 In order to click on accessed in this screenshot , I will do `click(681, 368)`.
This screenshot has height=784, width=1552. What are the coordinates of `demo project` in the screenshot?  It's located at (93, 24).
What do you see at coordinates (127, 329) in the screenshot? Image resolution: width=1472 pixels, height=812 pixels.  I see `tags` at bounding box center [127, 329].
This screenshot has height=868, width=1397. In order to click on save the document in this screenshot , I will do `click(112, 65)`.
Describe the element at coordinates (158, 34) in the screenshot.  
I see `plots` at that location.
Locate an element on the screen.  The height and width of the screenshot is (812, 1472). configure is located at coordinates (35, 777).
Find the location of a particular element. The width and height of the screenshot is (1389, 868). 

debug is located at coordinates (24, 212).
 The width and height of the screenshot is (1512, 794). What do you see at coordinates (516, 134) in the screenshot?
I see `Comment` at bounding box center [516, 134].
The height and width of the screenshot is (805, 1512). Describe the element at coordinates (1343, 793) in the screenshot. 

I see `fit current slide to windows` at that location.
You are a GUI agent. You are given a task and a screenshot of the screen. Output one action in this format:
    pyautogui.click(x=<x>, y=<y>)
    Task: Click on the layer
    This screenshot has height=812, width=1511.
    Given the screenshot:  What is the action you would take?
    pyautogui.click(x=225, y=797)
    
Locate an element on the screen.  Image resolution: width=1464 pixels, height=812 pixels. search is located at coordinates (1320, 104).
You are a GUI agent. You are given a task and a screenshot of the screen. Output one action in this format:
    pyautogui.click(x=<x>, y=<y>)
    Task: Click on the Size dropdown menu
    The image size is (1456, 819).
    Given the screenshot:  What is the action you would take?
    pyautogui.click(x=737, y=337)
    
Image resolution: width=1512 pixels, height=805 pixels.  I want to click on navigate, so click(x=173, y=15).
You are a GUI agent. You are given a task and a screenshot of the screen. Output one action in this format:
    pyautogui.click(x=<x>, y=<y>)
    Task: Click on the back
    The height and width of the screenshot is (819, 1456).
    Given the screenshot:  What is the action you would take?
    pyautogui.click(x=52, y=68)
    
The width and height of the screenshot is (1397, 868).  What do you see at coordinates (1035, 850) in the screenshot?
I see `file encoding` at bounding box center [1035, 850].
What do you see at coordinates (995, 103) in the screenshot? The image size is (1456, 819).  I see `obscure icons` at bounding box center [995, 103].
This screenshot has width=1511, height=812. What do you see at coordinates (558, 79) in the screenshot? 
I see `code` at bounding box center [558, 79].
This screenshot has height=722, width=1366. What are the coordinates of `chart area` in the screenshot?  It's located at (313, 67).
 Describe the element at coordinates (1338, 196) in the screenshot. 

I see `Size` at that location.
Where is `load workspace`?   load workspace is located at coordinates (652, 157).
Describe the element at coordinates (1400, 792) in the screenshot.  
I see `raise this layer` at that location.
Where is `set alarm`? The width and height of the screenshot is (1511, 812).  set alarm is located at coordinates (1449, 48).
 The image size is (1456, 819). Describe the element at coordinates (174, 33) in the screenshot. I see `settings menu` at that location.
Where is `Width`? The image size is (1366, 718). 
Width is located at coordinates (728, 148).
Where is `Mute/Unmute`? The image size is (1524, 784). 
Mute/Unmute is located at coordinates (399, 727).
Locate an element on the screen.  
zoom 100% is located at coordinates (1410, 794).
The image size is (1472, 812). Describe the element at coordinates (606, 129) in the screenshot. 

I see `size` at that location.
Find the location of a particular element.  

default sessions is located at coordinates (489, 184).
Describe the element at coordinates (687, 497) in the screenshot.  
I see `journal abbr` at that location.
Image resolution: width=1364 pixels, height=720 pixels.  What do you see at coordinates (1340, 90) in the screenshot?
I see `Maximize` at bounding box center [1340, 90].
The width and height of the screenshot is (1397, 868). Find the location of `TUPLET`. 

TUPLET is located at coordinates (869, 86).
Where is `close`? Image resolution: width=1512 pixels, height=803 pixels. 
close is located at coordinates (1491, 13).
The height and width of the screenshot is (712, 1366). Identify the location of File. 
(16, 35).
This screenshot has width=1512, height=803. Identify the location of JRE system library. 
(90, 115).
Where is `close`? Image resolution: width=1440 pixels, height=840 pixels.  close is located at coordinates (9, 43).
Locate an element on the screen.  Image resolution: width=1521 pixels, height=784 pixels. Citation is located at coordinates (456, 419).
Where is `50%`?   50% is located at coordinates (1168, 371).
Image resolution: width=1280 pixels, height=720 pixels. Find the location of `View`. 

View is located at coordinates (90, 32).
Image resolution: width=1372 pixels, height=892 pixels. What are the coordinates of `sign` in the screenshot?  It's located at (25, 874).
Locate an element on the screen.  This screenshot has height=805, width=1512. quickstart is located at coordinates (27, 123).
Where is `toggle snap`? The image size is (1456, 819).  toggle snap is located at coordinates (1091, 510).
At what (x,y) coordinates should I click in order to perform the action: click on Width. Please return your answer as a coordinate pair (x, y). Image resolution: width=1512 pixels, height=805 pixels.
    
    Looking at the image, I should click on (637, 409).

» **Goal of the exercise**
Rewrite the material above, changing every "Locate an element on the screen" to "Find an element on the screen" and leaving all other text unchanged.

» **Right answer**
 In order to click on accessed in this screenshot , I will do `click(681, 368)`.
This screenshot has height=784, width=1552. What are the coordinates of `demo project` in the screenshot?  It's located at (93, 24).
What do you see at coordinates (127, 329) in the screenshot? Image resolution: width=1472 pixels, height=812 pixels.  I see `tags` at bounding box center [127, 329].
This screenshot has height=868, width=1397. In order to click on save the document in this screenshot , I will do `click(112, 65)`.
Describe the element at coordinates (158, 34) in the screenshot.  
I see `plots` at that location.
Find an element on the screen.  The height and width of the screenshot is (812, 1472). configure is located at coordinates (35, 777).
Find the location of a particular element. The width and height of the screenshot is (1389, 868). 

debug is located at coordinates (24, 212).
 The width and height of the screenshot is (1512, 794). What do you see at coordinates (516, 134) in the screenshot?
I see `Comment` at bounding box center [516, 134].
The height and width of the screenshot is (805, 1512). Describe the element at coordinates (1343, 793) in the screenshot. 

I see `fit current slide to windows` at that location.
You are a GUI agent. You are given a task and a screenshot of the screen. Output one action in this format:
    pyautogui.click(x=<x>, y=<y>)
    Task: Click on the layer
    This screenshot has height=812, width=1511.
    Given the screenshot:  What is the action you would take?
    pyautogui.click(x=225, y=797)
    
Find an element on the screen.  Image resolution: width=1464 pixels, height=812 pixels. search is located at coordinates (1320, 104).
You are a GUI agent. You are given a task and a screenshot of the screen. Output one action in this format:
    pyautogui.click(x=<x>, y=<y>)
    Task: Click on the Size dropdown menu
    The image size is (1456, 819).
    Given the screenshot:  What is the action you would take?
    pyautogui.click(x=737, y=337)
    
Image resolution: width=1512 pixels, height=805 pixels.  I want to click on navigate, so click(x=173, y=15).
You are a GUI agent. You are given a task and a screenshot of the screen. Output one action in this format:
    pyautogui.click(x=<x>, y=<y>)
    Task: Click on the back
    The height and width of the screenshot is (819, 1456).
    Given the screenshot:  What is the action you would take?
    pyautogui.click(x=52, y=68)
    
The width and height of the screenshot is (1397, 868).  What do you see at coordinates (1035, 850) in the screenshot?
I see `file encoding` at bounding box center [1035, 850].
What do you see at coordinates (995, 103) in the screenshot? The image size is (1456, 819).  I see `obscure icons` at bounding box center [995, 103].
This screenshot has width=1511, height=812. What do you see at coordinates (558, 79) in the screenshot? 
I see `code` at bounding box center [558, 79].
This screenshot has height=722, width=1366. What are the coordinates of `chart area` in the screenshot?  It's located at (313, 67).
 Describe the element at coordinates (1338, 196) in the screenshot. 

I see `Size` at that location.
Where is `load workspace`?   load workspace is located at coordinates (652, 157).
Describe the element at coordinates (1400, 792) in the screenshot.  
I see `raise this layer` at that location.
Where is `set alarm`? The width and height of the screenshot is (1511, 812).  set alarm is located at coordinates (1449, 48).
 The image size is (1456, 819). Describe the element at coordinates (174, 33) in the screenshot. I see `settings menu` at that location.
Where is `Width`? The image size is (1366, 718). 
Width is located at coordinates (728, 148).
Where is `Mute/Unmute`? The image size is (1524, 784). 
Mute/Unmute is located at coordinates (399, 727).
Find an element on the screen.  
zoom 100% is located at coordinates (1410, 794).
The image size is (1472, 812). Describe the element at coordinates (606, 129) in the screenshot. 

I see `size` at that location.
Find the location of a particular element.  

default sessions is located at coordinates (489, 184).
Describe the element at coordinates (687, 497) in the screenshot.  
I see `journal abbr` at that location.
Image resolution: width=1364 pixels, height=720 pixels.  What do you see at coordinates (1340, 90) in the screenshot?
I see `Maximize` at bounding box center [1340, 90].
The width and height of the screenshot is (1397, 868). Find the location of `TUPLET`. 

TUPLET is located at coordinates (869, 86).
Where is `close`? Image resolution: width=1512 pixels, height=803 pixels. 
close is located at coordinates (1491, 13).
The height and width of the screenshot is (712, 1366). Identify the location of File. 
(16, 35).
This screenshot has width=1512, height=803. Identify the location of JRE system library. 
(90, 115).
Where is `close`? Image resolution: width=1440 pixels, height=840 pixels.  close is located at coordinates (9, 43).
Find an element on the screen.  Image resolution: width=1521 pixels, height=784 pixels. Citation is located at coordinates (456, 419).
Where is `50%`?   50% is located at coordinates (1168, 371).
Image resolution: width=1280 pixels, height=720 pixels. Find the location of `View`. 

View is located at coordinates (90, 32).
Image resolution: width=1372 pixels, height=892 pixels. What are the coordinates of `sign` in the screenshot?  It's located at (25, 874).
Find an element on the screen.  This screenshot has height=805, width=1512. quickstart is located at coordinates (27, 123).
Where is `toggle snap`? The image size is (1456, 819).  toggle snap is located at coordinates (1091, 510).
At what (x,y) coordinates should I click in order to perform the action: click on Width. Please return your answer as a coordinate pair (x, y). Image resolution: width=1512 pixels, height=805 pixels.
    
    Looking at the image, I should click on (637, 409).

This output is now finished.